The film teeters between slapstick, thriller, farce, angry parody, and creepy, fictional documentary. There are flashes of truth: character types, all of which are thinly drawn; art world in-jokes and politics, many of which feel dated, as if we were watching a 1980s period film, and the seemingly gay, clueless Professor Sandiford (John Malkovich), who has nothing to teach and who, with his hand on a student’s knee, tells him, “At your age, it’s essential that you learn to experiment with all different kinds of art and philosophies and lifestyles.” But mostly the film, which admittedly is at times very funny, offers nothing more than a series of one-liners, cliches, and vignettes that never quite come together.

One of the reasons the film is a letdown is because often, in the comic strip, Mr. Clowes gets the details exactly right. We meet “self-obsessed neurotic art-girls who make their own clothes,” “Mr. Phantasy … he does a Frazetta-style painting of a Barbarian as the solution to every assignment,” “Mom … completely talentless, rich housewife with too much time on her hands,” and “everybody’s most dreaded model combo – the hideous, hirsute hippie girl and her freakish, poodle haired boyfriend.” Here, we also find the “desperate fellow [who] tried to pass off his trashed dorm room as a final project,” and the professor “who went for it: ‘As an expression of frustration this is not wholly invalid.'”

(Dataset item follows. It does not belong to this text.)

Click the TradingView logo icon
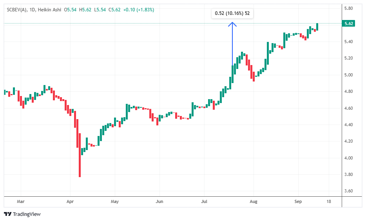 7,214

The fictional Strathmore Institute, set in a garbage-ridden New York, becomes merely a backdrop for what is basically a strangler thriller/love story, in which both plot lines, neither developed nor explored, clash with each other.The film’s “hero,” freshman painting major and virgin Jerome Platz (Max Minghella) begins the semester as a diligent, self-involved artist committed to his formless illustrations, looking to get laid, and to become “the next Picasso.” Soon, rather curiously, he will stop at nothing to become a famous art star, which he hopes will win him the heart of beautiful art model Audrey (Sophia Myles), with whom he has absolutely no chemistry.

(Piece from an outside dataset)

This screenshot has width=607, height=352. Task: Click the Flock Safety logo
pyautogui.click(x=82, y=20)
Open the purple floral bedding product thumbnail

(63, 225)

Audrey is just a fickle, pretty face. Jerome, though cute, is totally ineffectual and unappealing as a character.He is spineless, dishonest, and whiney. When his artwork – horribly illustrative and sentimental pictures of Audrey – does not win her affections, he adopts another student’s equally trite style. When that does not work, he basically steals and passes off another artist’s bad work as his own – an outof-character act that ends tragically, without any remorse on his part or any humor for the audience. By then – mid-way through the film – I didn’t even want Jerome to get the girl.I wanted to see his neck wrung by the Strathmore Strangler.

Jim Broadbent is extremely convincing as the disgruntled, middle aged, alcoholic artist/sage – a no B.S. alum of Strathmore. Jerome’s roommate, film student Vince (Ethan Suplee), is just crazy enough to be taken seriously – a burst of welcome energy. And I will watch any movie in which I can see John Malkovich, Steve Buscemi, or Angelica Huston, but not even the combined weirdness and talents of these three unique artists can hold together, let alone rescue, “Art School Confidential.”